Would you say that 40 S&W is "an inherently inaccurate" round?
Not this old saw again ... the .40 got a bad rap for accuracy from a handful of opinionated gunwriters back in the early '90s before there was even a variety of factory loads and before reloaders had a chance to work with the round ... For some reason, in some circles, the .40 still has a reputation for less than stellar accuracy. It's simply not true.
Posted this before, feel the need to do it again. Is the .40 an "accurate" cartridge compared to its peers?
Now? Yes.
In the early 1990s? No. No, it wasn't.
You want proof, though, so go find some early .40 autopistols. I suggest a Ruger P91 (if you can find one), an early S&W 4000-series, an early Glock 22 or other such model. There were left-hand twists. There were 1-in-10 inch twists. There were all manner of abominations since the manufacturers wanted to have a .40 caliber something to sell, and they wanted it now. The product can be 'improved' or 'upgraded' later.

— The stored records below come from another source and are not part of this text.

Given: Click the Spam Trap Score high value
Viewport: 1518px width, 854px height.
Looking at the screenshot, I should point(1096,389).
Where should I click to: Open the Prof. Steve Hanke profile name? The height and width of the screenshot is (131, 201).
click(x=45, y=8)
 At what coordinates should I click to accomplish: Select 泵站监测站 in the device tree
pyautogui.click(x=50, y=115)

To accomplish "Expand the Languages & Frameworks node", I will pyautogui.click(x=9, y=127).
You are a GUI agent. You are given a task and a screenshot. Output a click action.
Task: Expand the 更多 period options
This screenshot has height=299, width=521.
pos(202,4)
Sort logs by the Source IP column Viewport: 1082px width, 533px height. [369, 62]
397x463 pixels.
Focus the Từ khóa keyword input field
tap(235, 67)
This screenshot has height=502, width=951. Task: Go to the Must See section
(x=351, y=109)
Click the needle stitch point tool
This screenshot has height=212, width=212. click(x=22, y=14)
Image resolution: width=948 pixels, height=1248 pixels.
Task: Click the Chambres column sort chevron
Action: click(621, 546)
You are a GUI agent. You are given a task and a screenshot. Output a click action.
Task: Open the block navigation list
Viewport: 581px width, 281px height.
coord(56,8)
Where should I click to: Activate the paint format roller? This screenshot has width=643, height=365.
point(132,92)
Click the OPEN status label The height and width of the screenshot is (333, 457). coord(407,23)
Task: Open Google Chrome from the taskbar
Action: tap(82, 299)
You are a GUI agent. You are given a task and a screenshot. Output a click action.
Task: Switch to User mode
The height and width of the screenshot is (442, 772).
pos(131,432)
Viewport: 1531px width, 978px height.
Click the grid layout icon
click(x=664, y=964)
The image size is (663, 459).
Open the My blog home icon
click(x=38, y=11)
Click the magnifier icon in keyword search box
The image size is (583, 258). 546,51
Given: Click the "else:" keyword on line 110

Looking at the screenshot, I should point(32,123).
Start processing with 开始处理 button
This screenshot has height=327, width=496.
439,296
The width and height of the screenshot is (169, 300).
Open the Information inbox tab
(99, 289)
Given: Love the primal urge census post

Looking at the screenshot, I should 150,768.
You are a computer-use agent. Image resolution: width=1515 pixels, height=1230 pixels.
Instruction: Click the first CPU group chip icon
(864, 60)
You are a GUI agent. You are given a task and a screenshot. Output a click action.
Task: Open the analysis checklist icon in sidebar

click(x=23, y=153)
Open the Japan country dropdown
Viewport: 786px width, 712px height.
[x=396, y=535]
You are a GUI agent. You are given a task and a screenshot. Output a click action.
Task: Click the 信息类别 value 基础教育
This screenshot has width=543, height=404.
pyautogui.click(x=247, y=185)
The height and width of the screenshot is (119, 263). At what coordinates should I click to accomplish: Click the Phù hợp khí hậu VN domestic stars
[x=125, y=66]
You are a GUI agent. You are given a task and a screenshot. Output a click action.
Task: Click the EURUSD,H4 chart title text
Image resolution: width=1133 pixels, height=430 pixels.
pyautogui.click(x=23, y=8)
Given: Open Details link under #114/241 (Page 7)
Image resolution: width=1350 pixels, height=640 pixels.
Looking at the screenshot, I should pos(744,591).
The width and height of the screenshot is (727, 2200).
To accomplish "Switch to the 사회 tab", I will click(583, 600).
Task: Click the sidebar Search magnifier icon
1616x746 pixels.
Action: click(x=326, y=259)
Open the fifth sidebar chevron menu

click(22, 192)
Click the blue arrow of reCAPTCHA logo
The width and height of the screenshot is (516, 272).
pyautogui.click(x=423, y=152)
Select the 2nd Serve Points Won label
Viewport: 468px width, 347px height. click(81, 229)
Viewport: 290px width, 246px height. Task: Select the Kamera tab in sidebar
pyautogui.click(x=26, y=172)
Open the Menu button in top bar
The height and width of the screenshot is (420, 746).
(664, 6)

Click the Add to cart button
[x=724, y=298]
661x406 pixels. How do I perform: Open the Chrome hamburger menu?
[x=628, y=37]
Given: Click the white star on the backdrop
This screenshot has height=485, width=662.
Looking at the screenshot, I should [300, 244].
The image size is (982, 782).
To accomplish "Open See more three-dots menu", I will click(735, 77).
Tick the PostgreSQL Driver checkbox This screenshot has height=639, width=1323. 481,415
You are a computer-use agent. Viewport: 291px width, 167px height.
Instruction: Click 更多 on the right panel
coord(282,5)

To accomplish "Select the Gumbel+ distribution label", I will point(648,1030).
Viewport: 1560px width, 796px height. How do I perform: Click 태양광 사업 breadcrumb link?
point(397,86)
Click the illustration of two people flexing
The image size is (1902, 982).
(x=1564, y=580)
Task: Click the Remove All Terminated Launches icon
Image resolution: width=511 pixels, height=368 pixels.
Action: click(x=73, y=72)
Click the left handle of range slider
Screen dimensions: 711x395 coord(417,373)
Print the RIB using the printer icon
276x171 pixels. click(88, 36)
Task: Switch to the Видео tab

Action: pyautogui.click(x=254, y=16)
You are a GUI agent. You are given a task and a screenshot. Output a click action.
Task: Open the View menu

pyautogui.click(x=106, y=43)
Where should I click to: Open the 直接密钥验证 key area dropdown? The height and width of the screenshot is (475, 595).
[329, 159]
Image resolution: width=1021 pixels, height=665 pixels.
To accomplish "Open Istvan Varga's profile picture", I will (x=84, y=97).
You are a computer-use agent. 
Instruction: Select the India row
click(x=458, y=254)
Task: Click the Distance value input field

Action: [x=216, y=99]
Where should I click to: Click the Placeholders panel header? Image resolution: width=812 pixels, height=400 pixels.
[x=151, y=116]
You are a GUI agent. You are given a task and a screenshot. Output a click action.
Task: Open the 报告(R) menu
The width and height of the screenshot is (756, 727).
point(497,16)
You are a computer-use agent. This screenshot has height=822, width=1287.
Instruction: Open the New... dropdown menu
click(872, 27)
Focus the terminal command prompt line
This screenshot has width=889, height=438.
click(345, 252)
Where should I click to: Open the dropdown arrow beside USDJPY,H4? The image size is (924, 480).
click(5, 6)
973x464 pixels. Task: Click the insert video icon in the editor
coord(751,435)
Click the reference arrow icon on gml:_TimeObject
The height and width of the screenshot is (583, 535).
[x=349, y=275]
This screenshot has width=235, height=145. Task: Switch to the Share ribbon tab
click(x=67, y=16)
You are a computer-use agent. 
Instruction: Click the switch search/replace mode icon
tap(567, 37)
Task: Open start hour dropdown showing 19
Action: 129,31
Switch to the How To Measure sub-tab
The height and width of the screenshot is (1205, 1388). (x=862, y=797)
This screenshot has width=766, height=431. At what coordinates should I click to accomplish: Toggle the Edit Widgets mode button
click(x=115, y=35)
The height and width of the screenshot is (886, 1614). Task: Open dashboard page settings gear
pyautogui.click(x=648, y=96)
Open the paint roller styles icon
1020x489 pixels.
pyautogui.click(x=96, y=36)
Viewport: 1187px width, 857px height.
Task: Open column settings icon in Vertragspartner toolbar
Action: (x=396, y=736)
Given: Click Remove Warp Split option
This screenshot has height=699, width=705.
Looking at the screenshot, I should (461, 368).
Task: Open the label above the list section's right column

I had an early P91DC (complete with 11-round magazines, so I'm pretty sure I got ahold of this one before 1994). I had an early .40 Browning MkIII. They were noticably less accurate than my 9mms and .45s. Much later, I had a 3rd gen Glock 22C. That one shot fine. Of course I don't imply that all P91s/MkIIIs were horribly inaccurate. But my first-hand experience-- which is admittedly a litttle fuzzy-- is that the ".40s are inaccurate" phenomenon wasn't just due to gunwriters wanting to sell copy.
These problems were fixed over time. The thing is, they were fixed after some of us paid good money for pistols that were, now how did the gun rags put it, "combat accurate." Meaning, they could hit a 12" steel plate. At 25 yards. From a machine rest. With ammo they liked.
Reputation is a funny thing in the gun world.
A good reputation can get blown out of proportion and make an ordinary service pistol into something almost mythical. For example, take the Glock. It's a damn good pistol, but these days people seem to forget that the torture tests it was exposed to were nothing new. Ruger reps used to toss their Six Series revolvers across a parking lot like a frisbee to prove how durable they were. Mention that now and people stare at you dumbfounded. Everyone just knows that a revolver would break or the "timing would get messed up" if you did that. The Browning P35 had the sand test. If you think ice slush in the internals is a pistol is harsh, try sand. What's old is new again, except a lot of people seem to have forgotten about the old part.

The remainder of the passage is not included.